## WHAT THE TASK ASKS
Write out the records exactly as they appear, from the line containing "Open the notifications" through the line containing "click(x=1547, y=29)", including both of those lines.

============================================================

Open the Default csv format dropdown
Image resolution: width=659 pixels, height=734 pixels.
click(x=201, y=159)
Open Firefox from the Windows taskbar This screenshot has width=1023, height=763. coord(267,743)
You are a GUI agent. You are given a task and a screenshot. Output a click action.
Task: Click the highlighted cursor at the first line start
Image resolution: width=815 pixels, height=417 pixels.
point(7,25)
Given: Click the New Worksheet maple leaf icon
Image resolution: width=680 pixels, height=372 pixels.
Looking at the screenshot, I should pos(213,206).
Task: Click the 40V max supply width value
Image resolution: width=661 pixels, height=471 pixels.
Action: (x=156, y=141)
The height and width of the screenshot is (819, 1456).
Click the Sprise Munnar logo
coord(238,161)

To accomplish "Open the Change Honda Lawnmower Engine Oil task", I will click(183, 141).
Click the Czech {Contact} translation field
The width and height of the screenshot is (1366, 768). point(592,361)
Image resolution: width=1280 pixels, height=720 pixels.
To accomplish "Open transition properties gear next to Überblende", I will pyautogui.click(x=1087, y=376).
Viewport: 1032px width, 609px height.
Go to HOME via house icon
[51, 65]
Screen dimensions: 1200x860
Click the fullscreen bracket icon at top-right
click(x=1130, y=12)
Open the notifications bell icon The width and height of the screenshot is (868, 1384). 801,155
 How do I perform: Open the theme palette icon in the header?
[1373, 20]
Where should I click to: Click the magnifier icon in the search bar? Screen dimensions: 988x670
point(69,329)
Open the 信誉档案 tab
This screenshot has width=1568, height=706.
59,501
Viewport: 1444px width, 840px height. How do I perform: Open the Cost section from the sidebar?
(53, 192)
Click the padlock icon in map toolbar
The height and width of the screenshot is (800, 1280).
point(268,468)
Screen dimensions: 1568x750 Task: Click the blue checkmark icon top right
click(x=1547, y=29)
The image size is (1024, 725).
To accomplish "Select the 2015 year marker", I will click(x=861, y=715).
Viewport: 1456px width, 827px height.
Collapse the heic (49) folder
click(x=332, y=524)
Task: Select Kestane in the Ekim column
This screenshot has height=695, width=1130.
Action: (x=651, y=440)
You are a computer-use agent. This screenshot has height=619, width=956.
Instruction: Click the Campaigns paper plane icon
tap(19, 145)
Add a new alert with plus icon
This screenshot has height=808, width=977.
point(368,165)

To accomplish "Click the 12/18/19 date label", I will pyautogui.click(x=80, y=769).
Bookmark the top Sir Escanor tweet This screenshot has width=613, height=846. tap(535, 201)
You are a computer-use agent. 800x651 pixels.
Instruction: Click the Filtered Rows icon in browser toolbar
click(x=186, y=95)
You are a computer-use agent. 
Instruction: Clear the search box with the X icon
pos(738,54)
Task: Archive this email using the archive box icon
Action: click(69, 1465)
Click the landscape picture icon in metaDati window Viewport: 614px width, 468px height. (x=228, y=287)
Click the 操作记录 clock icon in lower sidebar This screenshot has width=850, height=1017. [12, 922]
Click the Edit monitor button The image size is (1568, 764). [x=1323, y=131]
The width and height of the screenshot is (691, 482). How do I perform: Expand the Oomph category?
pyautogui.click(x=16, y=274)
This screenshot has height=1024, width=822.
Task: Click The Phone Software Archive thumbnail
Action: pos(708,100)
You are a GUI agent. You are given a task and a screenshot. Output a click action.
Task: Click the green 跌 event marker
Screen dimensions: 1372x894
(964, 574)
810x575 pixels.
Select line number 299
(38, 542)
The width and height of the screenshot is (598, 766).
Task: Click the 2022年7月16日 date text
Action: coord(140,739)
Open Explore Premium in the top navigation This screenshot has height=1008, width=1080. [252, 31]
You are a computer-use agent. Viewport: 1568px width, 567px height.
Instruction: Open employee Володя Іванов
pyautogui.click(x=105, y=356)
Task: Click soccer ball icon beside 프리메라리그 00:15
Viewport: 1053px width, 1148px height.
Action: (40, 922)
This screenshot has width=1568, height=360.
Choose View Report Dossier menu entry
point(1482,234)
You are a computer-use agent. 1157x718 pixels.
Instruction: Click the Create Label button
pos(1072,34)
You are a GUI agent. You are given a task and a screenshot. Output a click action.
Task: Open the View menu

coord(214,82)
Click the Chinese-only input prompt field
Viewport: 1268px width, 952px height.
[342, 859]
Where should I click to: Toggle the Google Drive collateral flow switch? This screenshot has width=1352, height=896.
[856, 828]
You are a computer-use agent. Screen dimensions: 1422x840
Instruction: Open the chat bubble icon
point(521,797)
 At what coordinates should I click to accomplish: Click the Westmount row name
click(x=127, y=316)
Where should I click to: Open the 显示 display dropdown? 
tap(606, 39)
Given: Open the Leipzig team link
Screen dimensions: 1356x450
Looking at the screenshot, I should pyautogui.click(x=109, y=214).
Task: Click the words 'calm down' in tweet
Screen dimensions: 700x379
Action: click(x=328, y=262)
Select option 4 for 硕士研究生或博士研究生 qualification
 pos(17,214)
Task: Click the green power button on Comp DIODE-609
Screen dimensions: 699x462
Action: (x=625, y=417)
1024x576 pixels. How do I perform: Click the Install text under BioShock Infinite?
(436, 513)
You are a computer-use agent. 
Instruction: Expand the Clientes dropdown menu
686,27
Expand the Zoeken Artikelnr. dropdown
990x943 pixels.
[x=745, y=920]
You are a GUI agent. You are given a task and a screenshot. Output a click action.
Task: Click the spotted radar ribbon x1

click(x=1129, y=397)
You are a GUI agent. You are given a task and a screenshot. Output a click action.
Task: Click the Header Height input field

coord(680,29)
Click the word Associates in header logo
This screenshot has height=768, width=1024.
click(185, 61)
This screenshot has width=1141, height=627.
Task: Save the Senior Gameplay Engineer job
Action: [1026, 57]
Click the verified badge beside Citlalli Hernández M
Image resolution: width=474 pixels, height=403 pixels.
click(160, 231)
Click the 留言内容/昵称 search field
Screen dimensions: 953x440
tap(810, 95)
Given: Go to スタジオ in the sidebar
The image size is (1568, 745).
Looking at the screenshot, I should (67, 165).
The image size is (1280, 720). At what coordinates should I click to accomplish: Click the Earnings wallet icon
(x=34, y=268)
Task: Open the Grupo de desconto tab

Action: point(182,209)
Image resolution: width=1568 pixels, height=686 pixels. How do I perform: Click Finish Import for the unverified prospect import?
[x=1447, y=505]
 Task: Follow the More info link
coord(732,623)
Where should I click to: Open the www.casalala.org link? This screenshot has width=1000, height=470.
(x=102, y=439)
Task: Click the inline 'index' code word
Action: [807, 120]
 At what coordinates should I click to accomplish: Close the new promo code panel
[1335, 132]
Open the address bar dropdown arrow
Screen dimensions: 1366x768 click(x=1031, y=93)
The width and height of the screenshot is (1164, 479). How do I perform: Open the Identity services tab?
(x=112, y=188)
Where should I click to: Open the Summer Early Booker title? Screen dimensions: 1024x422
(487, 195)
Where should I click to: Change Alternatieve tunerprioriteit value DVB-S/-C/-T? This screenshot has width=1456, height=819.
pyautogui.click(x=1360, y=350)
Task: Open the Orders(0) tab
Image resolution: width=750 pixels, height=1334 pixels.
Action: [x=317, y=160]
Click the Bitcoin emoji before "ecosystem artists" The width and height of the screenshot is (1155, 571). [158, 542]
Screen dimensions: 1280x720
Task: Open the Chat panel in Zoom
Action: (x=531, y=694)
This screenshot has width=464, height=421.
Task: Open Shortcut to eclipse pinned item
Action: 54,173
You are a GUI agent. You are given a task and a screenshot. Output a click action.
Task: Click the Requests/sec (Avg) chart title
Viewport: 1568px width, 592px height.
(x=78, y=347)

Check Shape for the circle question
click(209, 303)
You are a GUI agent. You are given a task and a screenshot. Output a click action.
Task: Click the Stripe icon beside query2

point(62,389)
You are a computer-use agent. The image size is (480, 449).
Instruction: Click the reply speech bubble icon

============================================================

## RESPONSE TO THE EXERCISE
Open the notifications bell icon The width and height of the screenshot is (868, 1384). 801,155
 How do I perform: Open the theme palette icon in the header?
[1373, 20]
Where should I click to: Click the magnifier icon in the search bar? Screen dimensions: 988x670
point(69,329)
Open the 信誉档案 tab
This screenshot has width=1568, height=706.
59,501
Viewport: 1444px width, 840px height. How do I perform: Open the Cost section from the sidebar?
(53, 192)
Click the padlock icon in map toolbar
The height and width of the screenshot is (800, 1280).
point(268,468)
Screen dimensions: 1568x750 Task: Click the blue checkmark icon top right
click(x=1547, y=29)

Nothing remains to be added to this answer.